PyPI version huggingface huggingface License: MIT

✨Overview

LiteSpecFormer is the first lightweight wireless foundation model for zero-shot confidence spectrum prediction. Built on a channel-independent Transformer with a sliding autoregressive paradigm and a novel linear correlation loss to mitigate error accumulation, it achieves state-of-the-art performance across arbitrary frequency bands and sequence lengths without downstream fine-tuning.

model

We present Large-Spectrum-Prediction-Dataset (LSPD), the first large-scale dataset specifically designed for pre-training spectrum prediction foundation models. It comprises 18 billion timestamps and integrates two learnable data generation mechanisms to generate high-quality, diverse spectrum samples.

dataset

🧭 Quickstart

Installation

First create a Python virtual environment with 3.11+, then install the required dependencies through PyPI:

pip install litespecformer

Then, you can refer to our demo file to create our pipeline and then use the prediction method for zero-shot prediction:

from s2generator.utils import generate_nonstationary_sine
from litespecformer import LiteSpecFormerPipeline


# Load our model using our pipeline.
pipeline = LiteSpecFormerPipeline.from_pretrained("FlowVortex/LiteSpecFormer")
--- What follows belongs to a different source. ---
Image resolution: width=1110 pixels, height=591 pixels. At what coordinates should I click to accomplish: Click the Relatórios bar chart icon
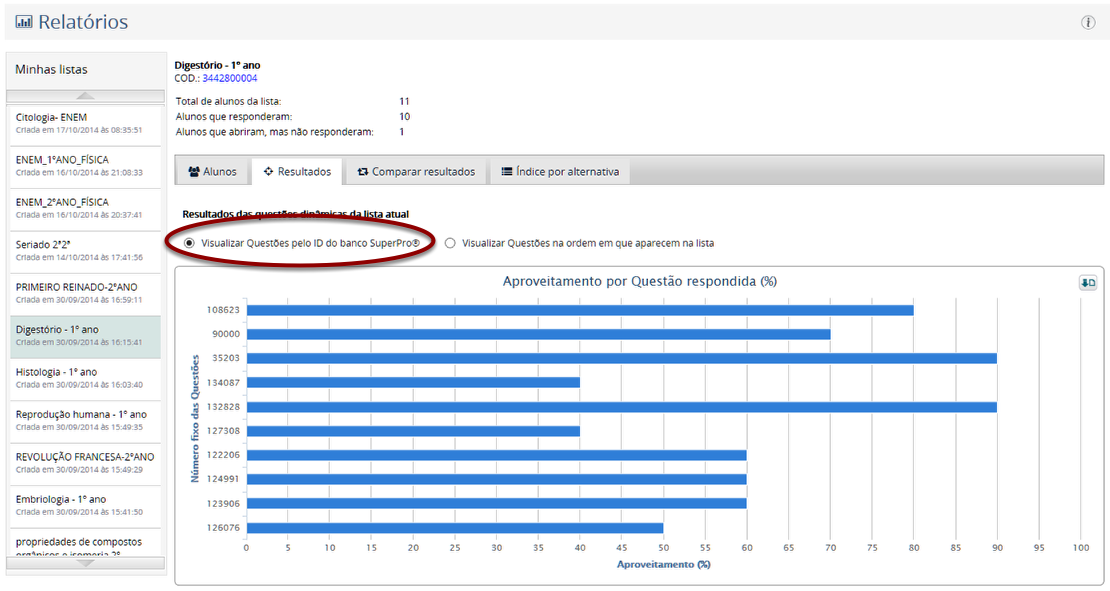[24, 22]
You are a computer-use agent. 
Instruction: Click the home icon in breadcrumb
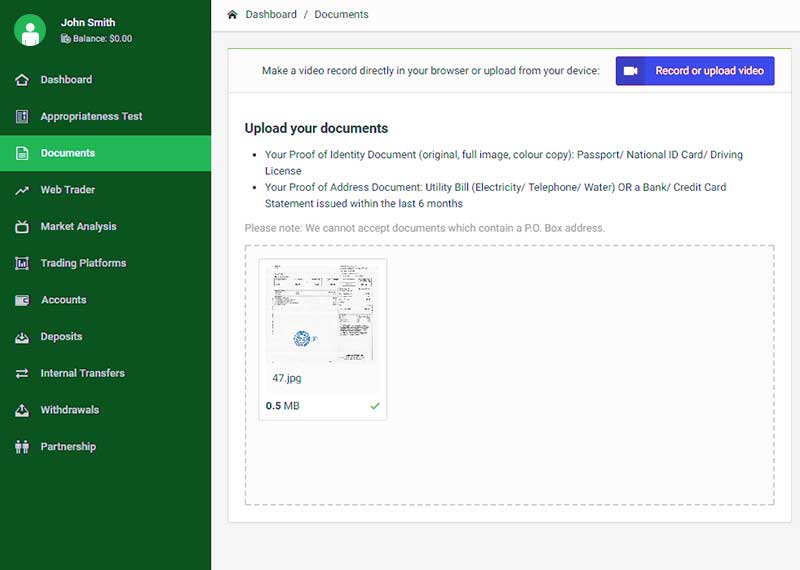click(233, 15)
# Set the context length and prediction length
context_length = 256
# Generate a non-stationary sine wave time series with the specified lengths
time_series = np.vstack(
    [
        generate_nonstationary_sine(
            seq_length=context_length + prediction_length, freq=2 + i
        )
        for i in range(5)
    ]
)

# Prediction the inputs through our pipeline
outputs = pipeline.predict(
    time_series[:, :context_length], prediction_length=prediction_length
)

Data Preparation

Download Large-Spectrum-Prediction-Dataset (LSPD) for pre-training or downstream evaluation:

hf download FlowVortex/Large-Spectrum-Prediction-Dataset \
  --local-dir ./data \
  --type dataset

To fetch only the test split (useful for quick benchmarking):

hf download FlowVortex/Large-Spectrum-Prediction-Dataset \
  --local-dir ./data \
  --type dataset \
  --include "test/*"

The simulation and augmentation pipelines used to build LSPD are available in S2Generator: see the simulator and augmentation modules.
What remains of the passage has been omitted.